#### [Supplied data]
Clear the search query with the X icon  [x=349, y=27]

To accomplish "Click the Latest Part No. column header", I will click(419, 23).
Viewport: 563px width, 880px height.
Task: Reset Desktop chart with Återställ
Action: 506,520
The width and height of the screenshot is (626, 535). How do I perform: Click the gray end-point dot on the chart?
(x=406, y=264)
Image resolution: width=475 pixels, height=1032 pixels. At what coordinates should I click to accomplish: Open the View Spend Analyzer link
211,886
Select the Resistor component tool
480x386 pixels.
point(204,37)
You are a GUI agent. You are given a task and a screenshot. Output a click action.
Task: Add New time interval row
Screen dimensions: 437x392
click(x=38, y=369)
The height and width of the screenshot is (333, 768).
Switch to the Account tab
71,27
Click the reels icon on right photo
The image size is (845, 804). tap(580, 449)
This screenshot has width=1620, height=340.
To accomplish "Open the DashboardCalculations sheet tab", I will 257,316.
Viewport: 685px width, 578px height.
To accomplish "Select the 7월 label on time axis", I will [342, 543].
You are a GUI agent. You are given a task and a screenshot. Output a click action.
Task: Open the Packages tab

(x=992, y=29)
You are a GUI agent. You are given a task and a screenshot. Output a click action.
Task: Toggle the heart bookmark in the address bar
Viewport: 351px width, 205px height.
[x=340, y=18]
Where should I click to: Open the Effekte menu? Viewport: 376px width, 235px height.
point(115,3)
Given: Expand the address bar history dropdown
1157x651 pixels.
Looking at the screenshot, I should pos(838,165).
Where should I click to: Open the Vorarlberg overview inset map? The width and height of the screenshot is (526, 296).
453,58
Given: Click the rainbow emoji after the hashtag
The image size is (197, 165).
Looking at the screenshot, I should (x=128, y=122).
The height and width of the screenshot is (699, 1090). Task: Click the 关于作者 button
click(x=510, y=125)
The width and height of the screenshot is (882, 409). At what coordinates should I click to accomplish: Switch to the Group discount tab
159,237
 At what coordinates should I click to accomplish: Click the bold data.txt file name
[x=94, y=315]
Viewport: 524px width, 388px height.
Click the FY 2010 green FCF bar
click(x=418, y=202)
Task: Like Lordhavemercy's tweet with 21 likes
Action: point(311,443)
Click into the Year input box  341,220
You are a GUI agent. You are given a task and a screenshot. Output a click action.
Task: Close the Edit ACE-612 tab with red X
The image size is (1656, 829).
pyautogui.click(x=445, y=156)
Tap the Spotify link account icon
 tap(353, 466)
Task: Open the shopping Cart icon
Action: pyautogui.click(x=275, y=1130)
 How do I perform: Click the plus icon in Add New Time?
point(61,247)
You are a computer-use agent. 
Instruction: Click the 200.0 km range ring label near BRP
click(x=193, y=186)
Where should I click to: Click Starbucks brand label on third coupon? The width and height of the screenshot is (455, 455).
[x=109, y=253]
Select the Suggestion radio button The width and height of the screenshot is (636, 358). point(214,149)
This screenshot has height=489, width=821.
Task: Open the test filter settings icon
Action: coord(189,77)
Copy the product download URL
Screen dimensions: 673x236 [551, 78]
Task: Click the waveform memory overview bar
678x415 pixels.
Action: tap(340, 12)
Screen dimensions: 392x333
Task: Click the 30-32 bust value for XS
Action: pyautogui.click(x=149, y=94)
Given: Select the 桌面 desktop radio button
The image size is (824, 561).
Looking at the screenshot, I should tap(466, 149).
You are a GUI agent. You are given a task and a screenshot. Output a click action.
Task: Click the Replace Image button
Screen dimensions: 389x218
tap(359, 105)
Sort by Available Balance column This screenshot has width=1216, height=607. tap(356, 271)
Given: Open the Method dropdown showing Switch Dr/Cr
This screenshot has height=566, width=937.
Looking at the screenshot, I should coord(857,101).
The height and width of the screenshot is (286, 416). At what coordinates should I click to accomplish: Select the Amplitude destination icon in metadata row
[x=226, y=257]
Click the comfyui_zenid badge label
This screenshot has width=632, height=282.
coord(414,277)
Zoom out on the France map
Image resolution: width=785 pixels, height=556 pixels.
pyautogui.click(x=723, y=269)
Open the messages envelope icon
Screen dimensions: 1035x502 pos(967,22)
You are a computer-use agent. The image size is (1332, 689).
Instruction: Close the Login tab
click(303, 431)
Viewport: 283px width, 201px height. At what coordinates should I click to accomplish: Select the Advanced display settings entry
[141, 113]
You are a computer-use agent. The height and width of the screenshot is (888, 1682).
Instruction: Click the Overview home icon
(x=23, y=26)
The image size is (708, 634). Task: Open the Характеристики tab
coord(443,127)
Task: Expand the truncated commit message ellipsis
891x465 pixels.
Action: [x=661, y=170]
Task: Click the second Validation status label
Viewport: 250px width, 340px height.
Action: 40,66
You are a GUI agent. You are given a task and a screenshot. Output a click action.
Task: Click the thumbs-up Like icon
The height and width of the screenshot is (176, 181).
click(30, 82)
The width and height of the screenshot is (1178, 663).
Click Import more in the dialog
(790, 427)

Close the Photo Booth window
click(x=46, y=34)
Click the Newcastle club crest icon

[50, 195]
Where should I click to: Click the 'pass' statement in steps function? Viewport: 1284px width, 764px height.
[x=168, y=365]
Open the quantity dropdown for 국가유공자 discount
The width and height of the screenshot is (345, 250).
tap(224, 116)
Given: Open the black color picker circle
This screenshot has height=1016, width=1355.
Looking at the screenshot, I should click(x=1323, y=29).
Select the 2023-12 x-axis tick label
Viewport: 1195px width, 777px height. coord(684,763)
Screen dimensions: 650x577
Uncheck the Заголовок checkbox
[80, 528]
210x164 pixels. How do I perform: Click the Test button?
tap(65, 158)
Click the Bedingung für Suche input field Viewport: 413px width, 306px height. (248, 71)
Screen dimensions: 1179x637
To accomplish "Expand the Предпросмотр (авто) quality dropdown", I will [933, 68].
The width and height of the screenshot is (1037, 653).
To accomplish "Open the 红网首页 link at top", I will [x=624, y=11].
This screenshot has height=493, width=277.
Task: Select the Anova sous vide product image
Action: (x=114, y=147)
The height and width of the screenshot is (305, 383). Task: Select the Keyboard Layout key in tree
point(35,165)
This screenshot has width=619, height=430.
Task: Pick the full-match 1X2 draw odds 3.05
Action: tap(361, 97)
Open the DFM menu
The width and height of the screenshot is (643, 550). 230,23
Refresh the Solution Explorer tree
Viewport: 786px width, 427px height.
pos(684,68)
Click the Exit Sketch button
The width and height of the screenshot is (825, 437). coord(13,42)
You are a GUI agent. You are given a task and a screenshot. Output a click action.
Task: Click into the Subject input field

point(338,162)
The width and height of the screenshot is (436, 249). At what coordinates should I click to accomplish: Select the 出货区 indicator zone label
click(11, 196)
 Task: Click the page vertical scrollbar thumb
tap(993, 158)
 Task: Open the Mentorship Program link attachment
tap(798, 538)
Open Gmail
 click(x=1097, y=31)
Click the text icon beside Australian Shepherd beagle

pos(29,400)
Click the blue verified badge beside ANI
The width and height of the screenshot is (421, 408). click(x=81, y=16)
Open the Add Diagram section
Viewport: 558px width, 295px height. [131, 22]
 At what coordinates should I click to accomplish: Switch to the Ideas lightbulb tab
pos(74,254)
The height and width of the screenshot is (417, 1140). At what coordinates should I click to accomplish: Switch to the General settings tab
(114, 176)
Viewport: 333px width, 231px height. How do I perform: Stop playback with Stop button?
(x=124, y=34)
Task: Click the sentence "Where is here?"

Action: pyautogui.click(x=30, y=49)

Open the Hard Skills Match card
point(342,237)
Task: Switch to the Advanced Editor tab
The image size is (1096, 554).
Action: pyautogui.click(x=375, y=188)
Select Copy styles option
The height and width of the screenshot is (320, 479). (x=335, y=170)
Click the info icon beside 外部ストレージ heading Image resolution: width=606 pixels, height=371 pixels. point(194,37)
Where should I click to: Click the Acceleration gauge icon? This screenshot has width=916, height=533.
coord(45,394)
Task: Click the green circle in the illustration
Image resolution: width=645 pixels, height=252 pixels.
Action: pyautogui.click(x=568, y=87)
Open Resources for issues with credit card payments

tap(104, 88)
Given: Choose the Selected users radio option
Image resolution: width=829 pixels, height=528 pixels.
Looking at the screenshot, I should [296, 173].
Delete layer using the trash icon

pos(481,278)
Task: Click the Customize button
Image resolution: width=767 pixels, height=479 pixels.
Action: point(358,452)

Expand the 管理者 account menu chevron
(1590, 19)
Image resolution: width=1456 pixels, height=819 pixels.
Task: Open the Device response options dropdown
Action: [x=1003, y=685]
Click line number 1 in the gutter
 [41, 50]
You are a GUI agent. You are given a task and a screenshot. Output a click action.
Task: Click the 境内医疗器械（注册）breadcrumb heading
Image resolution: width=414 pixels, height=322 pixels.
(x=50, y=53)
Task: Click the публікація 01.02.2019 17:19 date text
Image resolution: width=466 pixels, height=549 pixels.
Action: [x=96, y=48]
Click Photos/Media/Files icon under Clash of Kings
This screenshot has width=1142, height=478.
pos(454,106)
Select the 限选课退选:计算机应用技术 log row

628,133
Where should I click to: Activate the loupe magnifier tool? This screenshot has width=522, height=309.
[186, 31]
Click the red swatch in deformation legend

#### [Problem to work on]
Write out the material above word for word, from the line containing "The width and height of the screenshot is (882, 409)." through the line containing "click(x=193, y=186)", including both of those lines.

#### [Full answer]
The width and height of the screenshot is (882, 409). At what coordinates should I click to accomplish: Switch to the Group discount tab
159,237
 At what coordinates should I click to accomplish: Click the bold data.txt file name
[x=94, y=315]
Viewport: 524px width, 388px height.
Click the FY 2010 green FCF bar
click(x=418, y=202)
Task: Like Lordhavemercy's tweet with 21 likes
Action: point(311,443)
Click into the Year input box  341,220
You are a GUI agent. You are given a task and a screenshot. Output a click action.
Task: Close the Edit ACE-612 tab with red X
The image size is (1656, 829).
pyautogui.click(x=445, y=156)
Tap the Spotify link account icon
 tap(353, 466)
Task: Open the shopping Cart icon
Action: pyautogui.click(x=275, y=1130)
 How do I perform: Click the plus icon in Add New Time?
point(61,247)
You are a computer-use agent. 
Instruction: Click the 200.0 km range ring label near BRP
click(x=193, y=186)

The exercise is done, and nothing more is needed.